8:00 AM Registration & Welcome Reception

Opening

HPSF & Kokkos Overview

1 Introduction to HPSF, general overview

Speaker: Dr Matthias Mayr (Universität der Bundeswehr München)

20260225_HPSF_Building_the_future_of_HPC_software.pdf

2 What's new in Kokkos

Speaker: Daniel Arndt (Oak Ridge National Laboratory)

11:30 AM Lunch Break

Kokkos I

3 FleCSI: Portable C++ Multiphysics Application Development

Developing multiphysics applications that run on the supercomputers of the exascale era is a daunting task. The varying workload in different regions of a problem can make load balancing difficult, especially when simultaneously handling GPU and CPU resources. Task-based parallelism is a promising way out of this dilemma but it introduces significant complexity for the application developer and has not seen widespread adoption for that reason.

I will introduce FleCSI, which is an open-source C++ framework developed at Los Alamos National Laboratory as part of the Advanced Simulation and Computing Program of the U.S. Department of Energy to mitigate these issues. It provides an abstraction layer aimed at multiphysics application developers to make it easy to use different task-based parallelism frameworks. This is achieved by expressing data access permissions in the types of the function arguments. FleCSI currently supports Legion and HPX, while also providing an MPI backend as a fallback. Data movement to and from host/device memory spaces as well as halo updates is handled transparently for the user. Performance portability is achieved through Kokkos. It is possible to run CPU and GPU tasks simultaneously and have the data moved as needed. FleCSI offers several base topologies, upon which developers can build so-called specializations for their specific data layout. Among these are N-dimensional arrays, unstructured meshes, tree, and set topologies.

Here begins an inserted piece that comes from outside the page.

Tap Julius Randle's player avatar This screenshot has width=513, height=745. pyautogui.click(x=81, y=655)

I will give some examples of the FleCSI programming model and show how we build the complex dependencies on various architectures through Spack. I will give an overview of several applications including the HARD code, an open-source radiation-hydrodynamics code on a structured mesh, and Moya, a low energy density ALE (Arbitrary Lagrangian Eulerian) code on an unstructured mesh. I will show benchmark results obtained on the AMD MI300A machines at Lawrence Livermore National Laboratory.

Speaker: Dr Philipp Edelmann (Los Alamos National Laboratory)

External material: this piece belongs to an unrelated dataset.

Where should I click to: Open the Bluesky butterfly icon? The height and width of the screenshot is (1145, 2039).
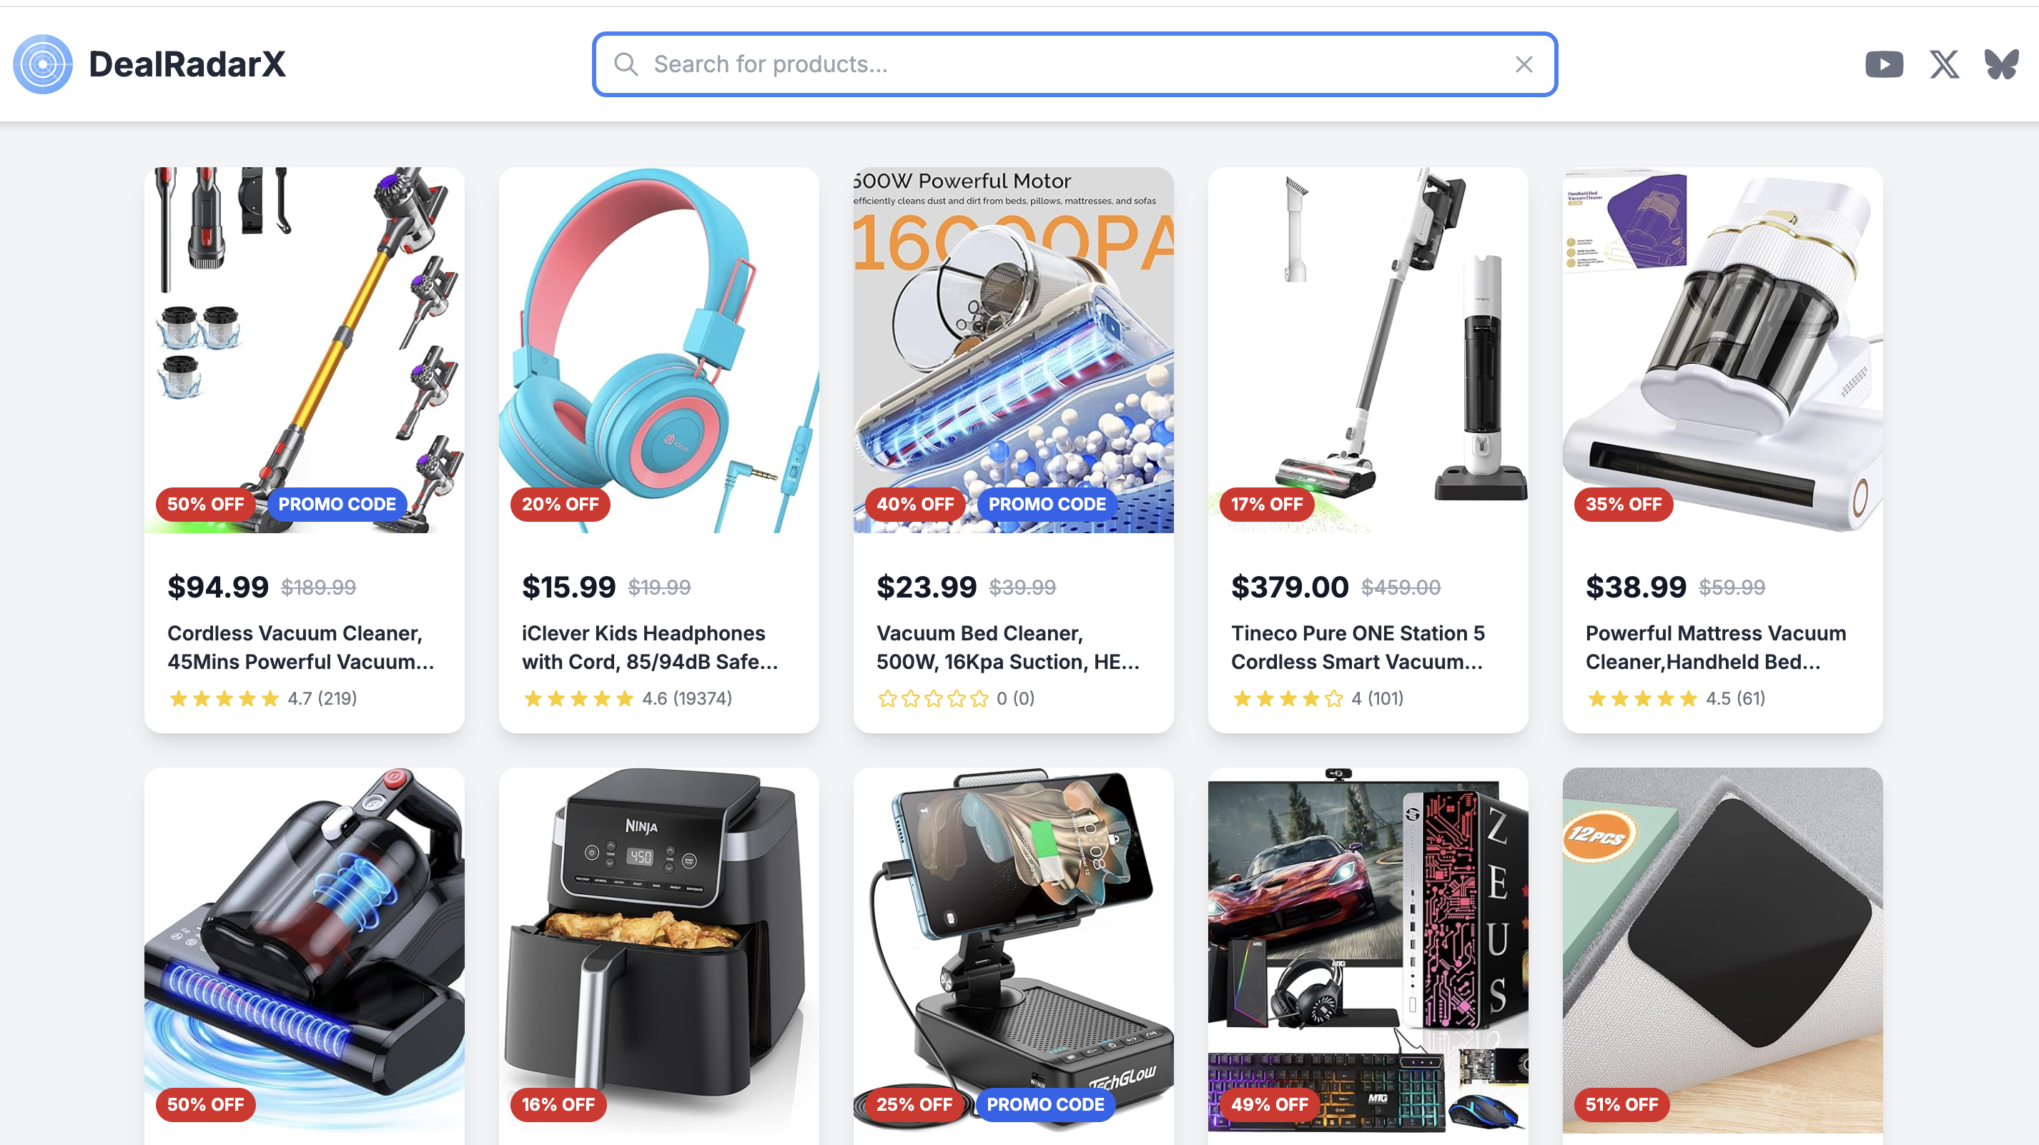tap(2002, 64)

4 DDC: A Performance Portable Library Abstracting Computation on Discrete Domains

The Discrete Domain Computation (DDC) library is a modern C++ library that aims to offer to the C++ world an equivalent to the xarray.DataArray Python environment. The Xarray library introduces labeled multidimensional arrays, enabling more intuitive data manipulation by associating dimensions with user-provided names rather than relying on positional indexing. This approach simplifies indexing, slicing, and broadcasting while reducing common indexing errors. Inspired by these ideas, DDC extends the Kokkos library by providing zero-overhead dimension labeling for multidimensional arrays along with performance-portable multidimensional algorithms. This labeling mechanism enables compile-time detection of indexing and slicing errors, ensuring safer and more expressive array operations in C++. In this presentation, we will introduce the core concepts of DDC and demonstrate its usage through a simple example that highlights its key features.

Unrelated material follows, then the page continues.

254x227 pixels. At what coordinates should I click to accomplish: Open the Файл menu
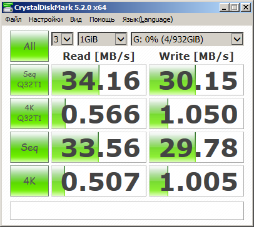pos(13,19)
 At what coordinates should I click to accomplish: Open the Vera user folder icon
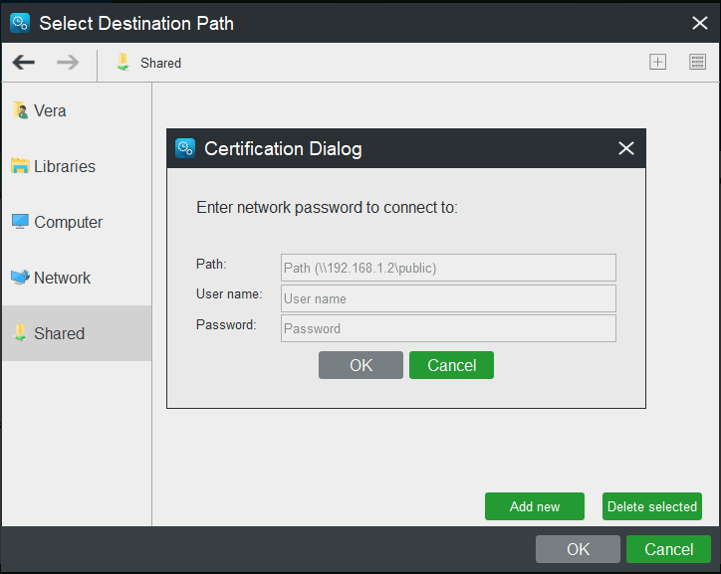coord(20,110)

Speaker: Trévis Morvany (CEA)

5 Kokkos-FFT

Kokkos-FFT is a library which started development in December 2023, as a part of the CExA project, and is now an official part of the Kokkos project. Its initial goals were to offer access to a Kokkos-aware performance-driven and portable FFT, with an API as simple as possible. It has been done by building an API inspired by NumPy FFT, which dispatch work to existing FFT libs (such as cufft, hipfft, FFTW, or onemkl), choosing the appropriate one depending on the current Kokkos backend. This API is designed to be safe to use, with as much compile-time and runtime checks as possible. Kokkos-FFT takes advantage of Kokkos to offer support for multi dimensional arrays with up to 8 dimensions. It also supports real to real, real to complex and complex to real transformations.

Kokkos-FFT is thoroughly tested and offers an extensive documentation, it is also easy to build, most of the compilation flags coming directly from the Kokkos installation you link against. It recently reached an important milestone with the release of the 1.0 version, making it production ready.

This presentation will serve to:
- showcase the API, its ease of use, and the way it integrates in a Kokkos project,
- present performances results,
- present ongoing work regarding the distribution of FFT across several nodes using MPI and other collective communication libraries.

Speaker: Paul Gannay (CEA)

6 Krokkos, an experimental Rust API for Kokkos

In this presentation, we’ll introduce our work on Krokkos, an experimental library designed to bridge the gap between Kokkos and Rust.

Rust, a modern systems programming language, excels in multi-threaded and memory-safe applications. Its ownership model guarantees that data races are caught at compile time, making it an attractive choice for scientific software development on shared‑memory architectures. However, Rust’s ecosystem still lags behind when it comes to vendor‑agnostic GPU support for general‑purpose computations. Most of the available GPU backends are either experimental, tied to a single vendor, or require cumbersome unsafe wrappers that erode Rust’s safety guarantees.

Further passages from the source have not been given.